O'Denat was at a local business on Monday when he became unresponsive, according to the San Diego County medical examiner's office. Paramedics couldn't save him and he died at the scene.
The business was a massage parlor, police told the Los Angeles Times.
The cause of death was heart disease — specifically, atherosclerotic cardiovascular disease — with obesity a contributing factor, according to the medical examiner.
O'Denat, a father of three known to fans and friends as "Q," "was a brilliant businessman who championed urban culture, ultimately creating the largest hip-hop website in the world," said a post on the site's Facebook page announcing his death.
He also was "one of the nicest, most generous persons to ever grace this planet," the post said. "We will miss his hearty laugh and warm spirit. WorldStarHipHop will continue in its various endeavors. We ask that you remember Q in your prayers and raise a toast to the sky in his name."
Born in Queens, O'Denat founded WorldStarHipHop.com in 2005. The video content aggregator offers hip-hop and viral videos, often of outrageous, tabloid-baiting events. One clip available as of Tuesday was titled: "Kid Punches A Racist Homeless Man A Few Times For Calling Him The N-Word!"

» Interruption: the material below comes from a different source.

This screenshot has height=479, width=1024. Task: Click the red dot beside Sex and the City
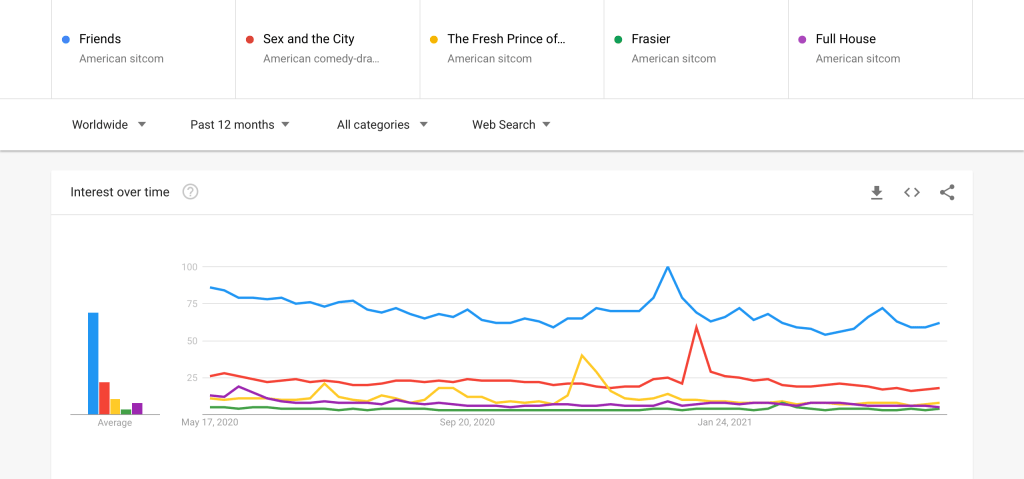point(249,39)
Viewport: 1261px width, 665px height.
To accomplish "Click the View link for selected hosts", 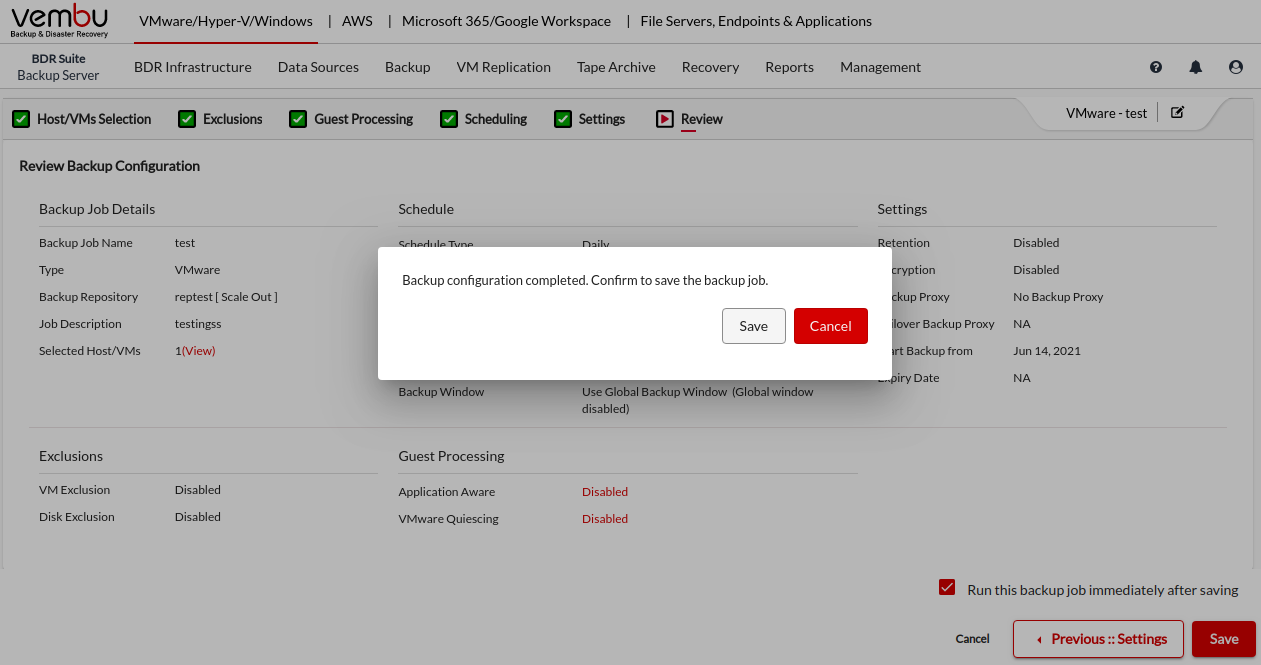I will click(x=198, y=351).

The site has taken heat for sexual and violent content, but it has been immensely popular with some teenagers and young adults. It was the 314th most popular site in America on Wednesday, according to Amazon's web traffic-tracking site Alexa.com.
A television series based on the site was scheduled to debut next month on MTV2.
The site inspired the shout "World Star!," yelled when something, often a fight, is worthy of being recorded and submitted to the site.
O'Denat was unapologetic about the raw material.
"Hip-hop is for the sex, the drugs, the violence, the beefs, the culture," O'Denat told the New York Times in 2015. "That's the competitiveness of hip-hop, so I felt like the site needed to be R-rated."
"People may be offended by some of the content, but, hey, the Internet is not a censorship boat," he said. "We're the Carnival cruise, man. You don't have to log on."
The site also occasionally has gotten into trouble for using copyrighted material without credit. Rapper 50 Cent won a 2009 lawsuit against O'Denat for using his image without permission.